Я перевел разговор на Митину повесть.
– Ой, пусть! Не вы ли ему оба вдалбливали: правда, правда, ничего, кроме правды. Вот он и пишет правду, я, как ты понимаешь, подглядывала: отец пил, картины продавал, хрусталь.
– Так для того же Мити. Для дочерей. Поездки, кооператив.
– Митя принципиален. Считает, что мог бы обойтись без заграницы, без домов творчества, мог бы жить в бараке, и вообще Митя считает, что бедность – лучший воспитатель и лучший двигатель творчества. Я горжусь Митей…
– Валя!
– Да?
– Я позвоню еще. Или ты, как Митя объявится. Скоро вырву три-четыре дня, съезжу все-таки в Великий Устюг.
– Уж лучше в Керчь. Валера всегда, как напьется, про свои подземелья. Но я делала запрос, вроде ничего такого… Подожди, не клади трубку. Я хотела тебе кое-что прочесть, но лучше ты сам. Заедешь?
В тот же день я заехал, а потом жалел – я нарвался на просьбу Вали прочесть одно письмо при ней. Письмо это было Валере от женщины.
– Только не вздумай врать, что он тебе о ней ничего не говорил.
Так предупредила Валя, садясь напротив, еще сказала, что только оттого не просит читать вслух, что девочки могут услышать, а уж она постарается, чтоб у них не было таких мужей. Конечно, ей надо было проверить это письмо на мне. Только что было проверять, любому бы понятно стало, что пишет не просто знакомая, не просто поклонница. Вот несколько фраз.
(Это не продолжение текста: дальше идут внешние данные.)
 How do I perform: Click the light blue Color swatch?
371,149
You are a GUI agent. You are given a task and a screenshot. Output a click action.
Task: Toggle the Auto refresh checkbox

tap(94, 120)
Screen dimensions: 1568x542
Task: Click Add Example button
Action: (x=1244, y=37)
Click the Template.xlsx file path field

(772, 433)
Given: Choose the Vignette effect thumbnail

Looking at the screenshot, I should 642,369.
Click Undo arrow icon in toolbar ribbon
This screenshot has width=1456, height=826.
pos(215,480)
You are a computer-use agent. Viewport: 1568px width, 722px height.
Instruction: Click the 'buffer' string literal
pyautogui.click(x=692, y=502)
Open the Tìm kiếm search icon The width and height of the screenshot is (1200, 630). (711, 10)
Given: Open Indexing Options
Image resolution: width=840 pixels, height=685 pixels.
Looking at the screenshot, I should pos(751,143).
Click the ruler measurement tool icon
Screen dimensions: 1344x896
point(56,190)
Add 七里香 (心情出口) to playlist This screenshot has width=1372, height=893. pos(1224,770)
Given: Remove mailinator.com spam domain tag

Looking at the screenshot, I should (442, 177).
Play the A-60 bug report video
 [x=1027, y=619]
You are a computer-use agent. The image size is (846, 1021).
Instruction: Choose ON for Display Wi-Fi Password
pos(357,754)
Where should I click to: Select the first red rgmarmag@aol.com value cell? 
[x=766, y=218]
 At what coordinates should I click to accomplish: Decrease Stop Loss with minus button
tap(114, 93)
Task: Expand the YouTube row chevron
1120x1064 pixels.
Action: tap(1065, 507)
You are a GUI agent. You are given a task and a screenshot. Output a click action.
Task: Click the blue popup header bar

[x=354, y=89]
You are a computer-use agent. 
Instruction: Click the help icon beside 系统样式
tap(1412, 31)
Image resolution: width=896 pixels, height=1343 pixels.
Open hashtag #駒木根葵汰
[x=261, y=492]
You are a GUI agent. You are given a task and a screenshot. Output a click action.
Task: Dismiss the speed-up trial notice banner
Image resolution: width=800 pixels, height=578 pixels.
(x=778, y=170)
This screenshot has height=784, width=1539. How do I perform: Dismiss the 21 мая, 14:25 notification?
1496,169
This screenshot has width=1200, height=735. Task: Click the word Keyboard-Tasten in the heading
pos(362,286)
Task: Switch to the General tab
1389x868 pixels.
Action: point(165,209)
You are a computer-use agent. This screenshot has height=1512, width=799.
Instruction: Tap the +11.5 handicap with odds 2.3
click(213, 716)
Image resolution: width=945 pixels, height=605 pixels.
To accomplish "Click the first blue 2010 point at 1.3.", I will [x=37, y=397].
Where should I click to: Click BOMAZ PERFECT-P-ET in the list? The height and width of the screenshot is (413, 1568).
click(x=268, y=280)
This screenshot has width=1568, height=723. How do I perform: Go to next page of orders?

«Ты все время оставляешь мне место на полях своей жизни, ты сразу отталкиваешь меня, как только тебе нужным становится работать, и подсвистываешь, когда тебе некого погладить. Это моя вина, я не сумела показать, что проживу без тебя. Да и не сумею. И никуда не денусь… Я даже в церковь ходила, а когда ездила с мужем к нему, – то в костел, но боялась молиться об избавлении от тебя, вдруг и вправду избавлюсь, а я боюсь этого… То мне кажется, что откуда-то из-под земли, то гость небесный, а то язычник некрещеный… неужели когда-то не надо будет мучить себя, истязать, это будет самое печальное время… Я, наверное, все-таки умру…»
– Ладно, – разрешила вдруг Валя, – не читай больше. Кстати, можешь ей вернуть. Есть же у кого-то время письма писать. Ну, говорил он тебе о ней?
Пришедший Митя спас меня от дальнейшего разговора. За чаем условились о совместных действиях по организации выставки. Повесть свою Митя обещал после доработки показать. Девочки вышли к чаю. Видно было, они натосковались по старшему брату и приставали к нему. Ему нравилось. Валя ушла ставить второй чайник и долго не возвращалась.
– Рисуете? – спросил я девочек.
Они испуганно посмотрели в направлении кухни, а Митя объяснил, что мама и думать о рисовании им запретила.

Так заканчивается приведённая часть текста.